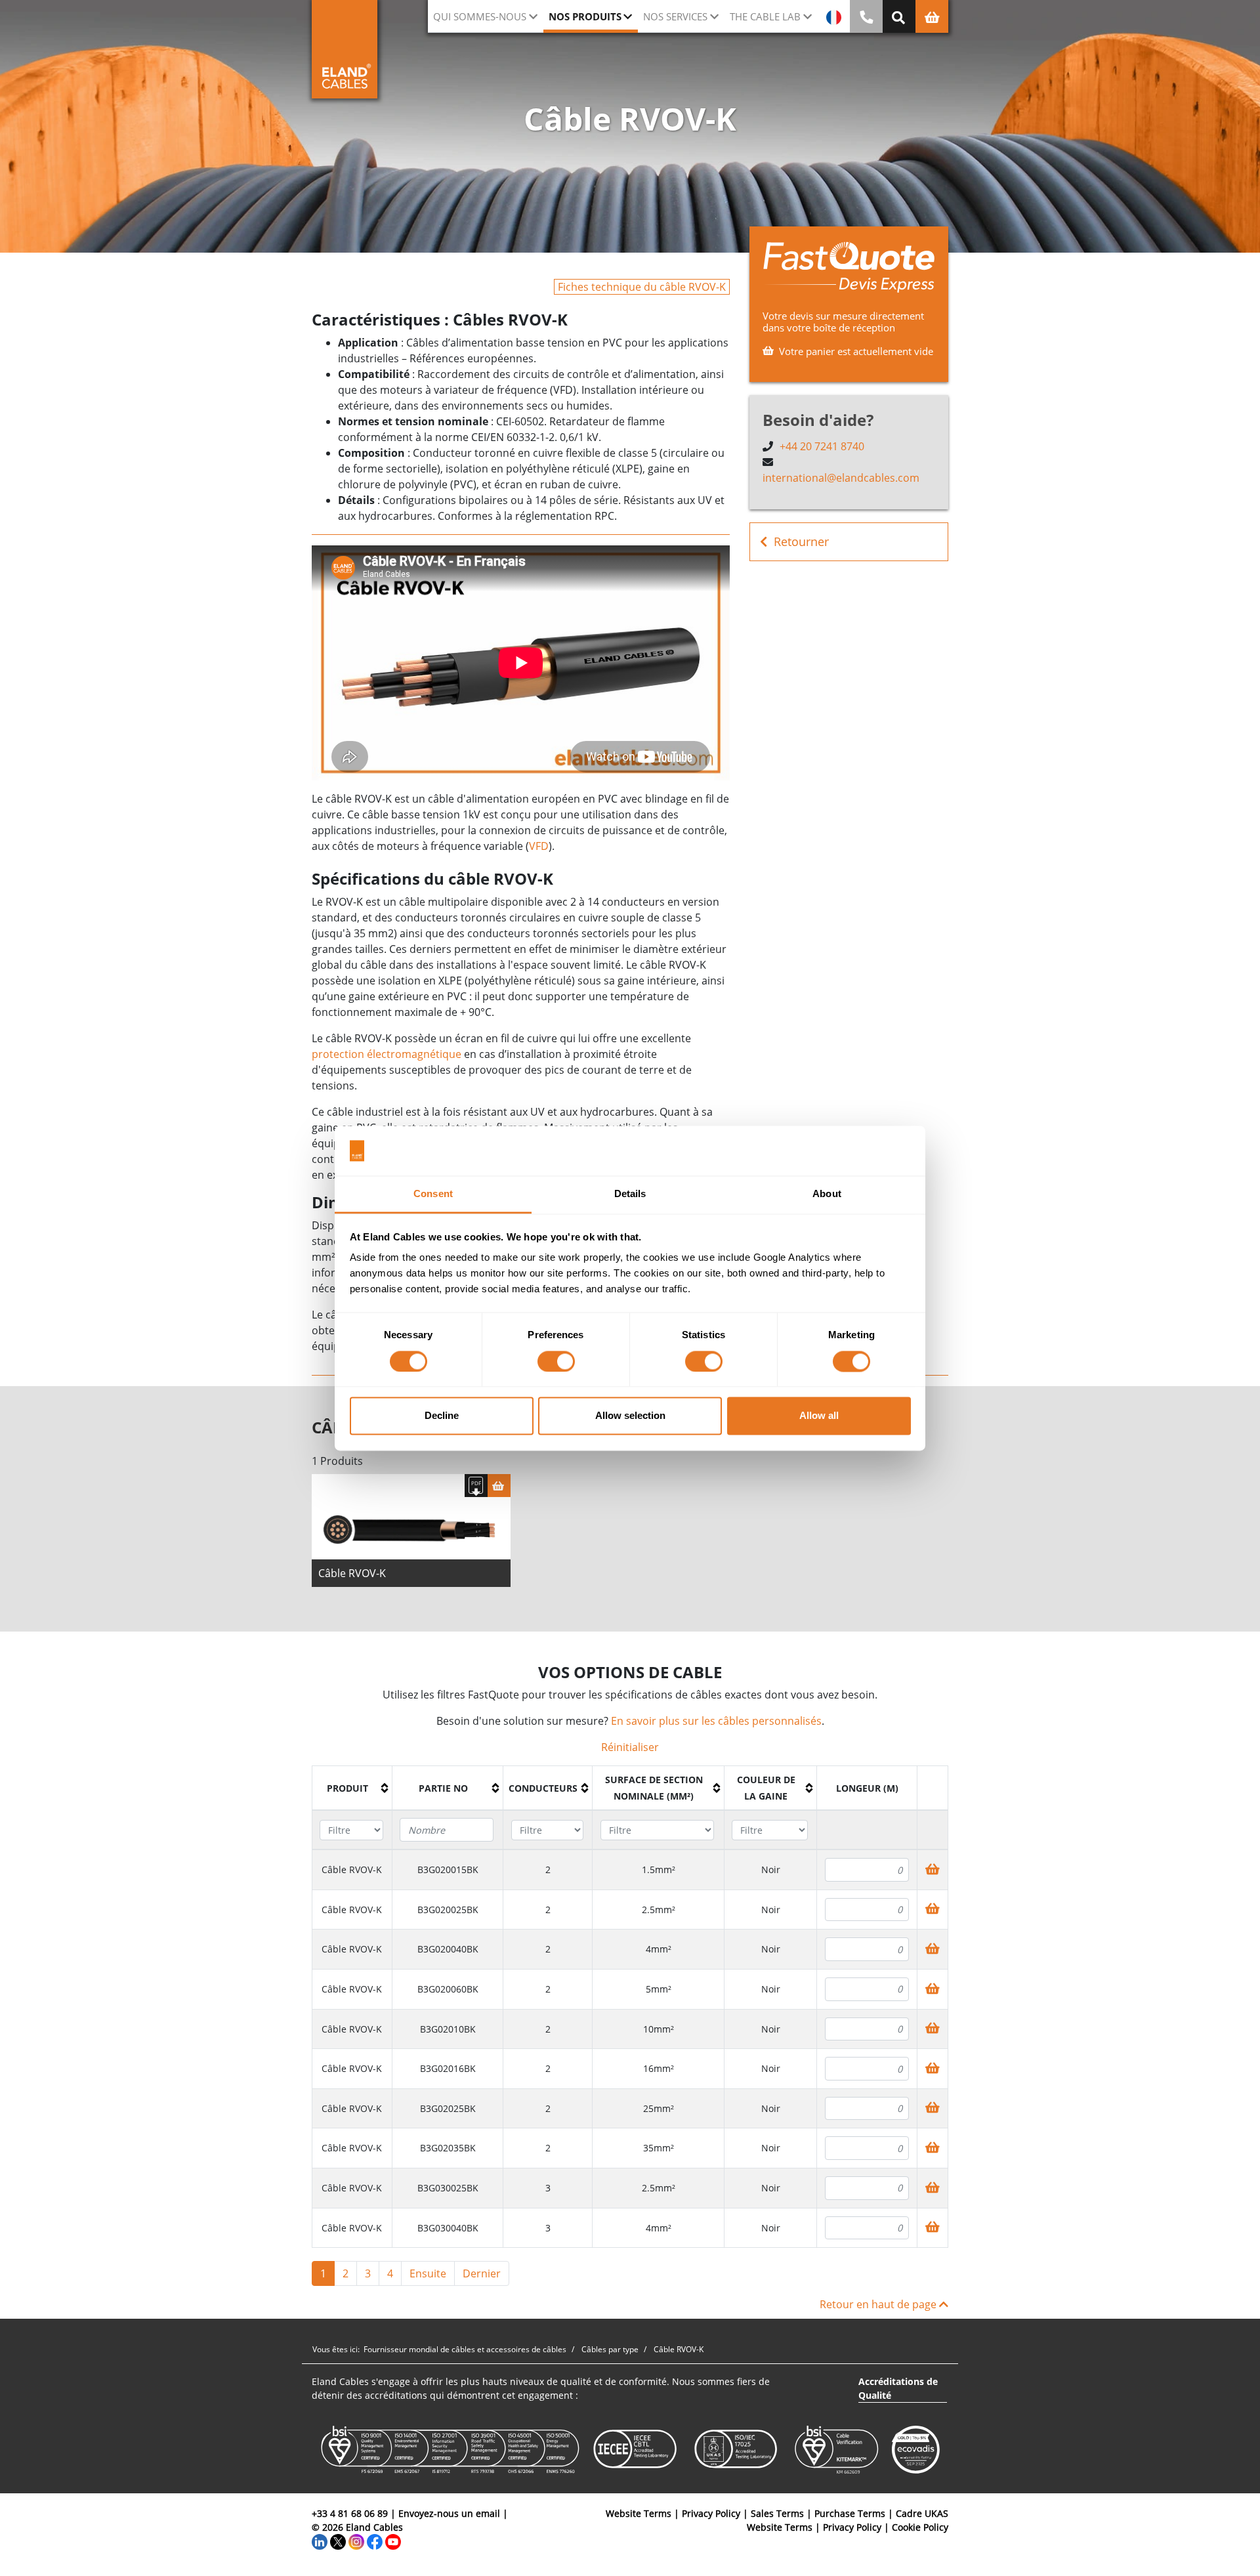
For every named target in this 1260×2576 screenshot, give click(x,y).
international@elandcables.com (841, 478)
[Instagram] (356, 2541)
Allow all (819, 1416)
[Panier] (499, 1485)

...

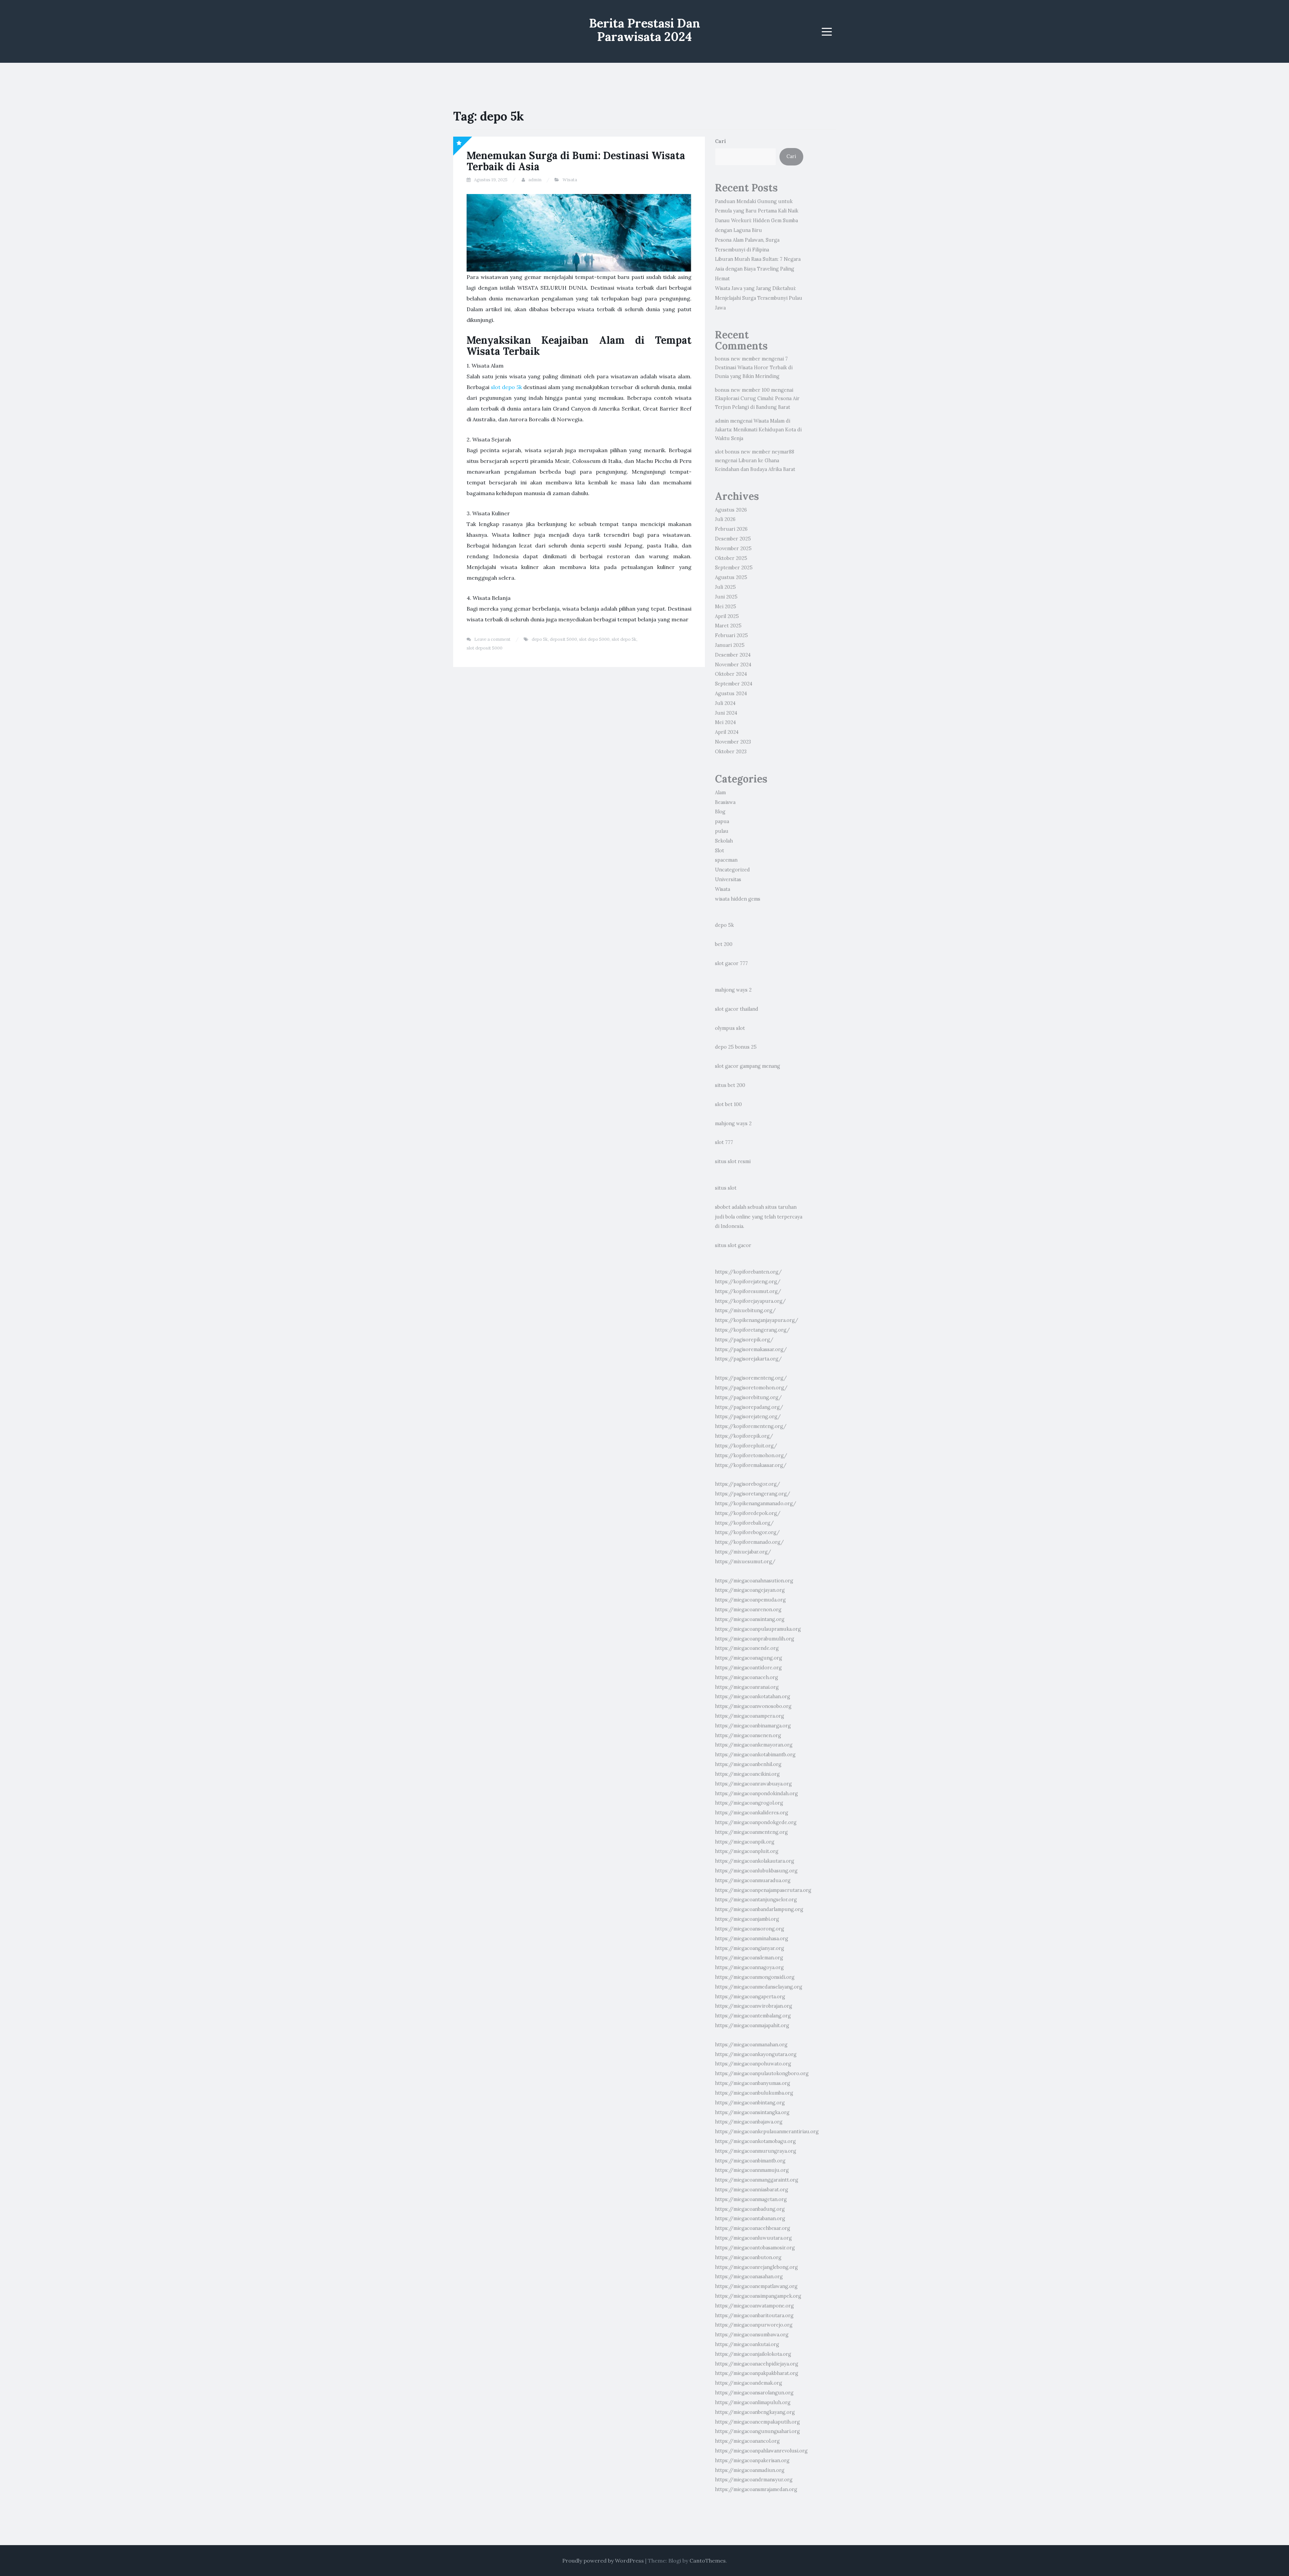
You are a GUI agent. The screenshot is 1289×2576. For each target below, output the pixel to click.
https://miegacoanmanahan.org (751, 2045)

*WHAT TO DO*
Every line above from the line with "For every named" to the line with "[Panier] (499, 1485)" is wanted, ends included; write them out exactly and add no other line.

*SOLUTION FOR THIS PROBLEM*
For every named target in this 1260×2576 screenshot, give click(x,y).
international@elandcables.com (841, 478)
[Instagram] (356, 2541)
Allow all (819, 1416)
[Panier] (499, 1485)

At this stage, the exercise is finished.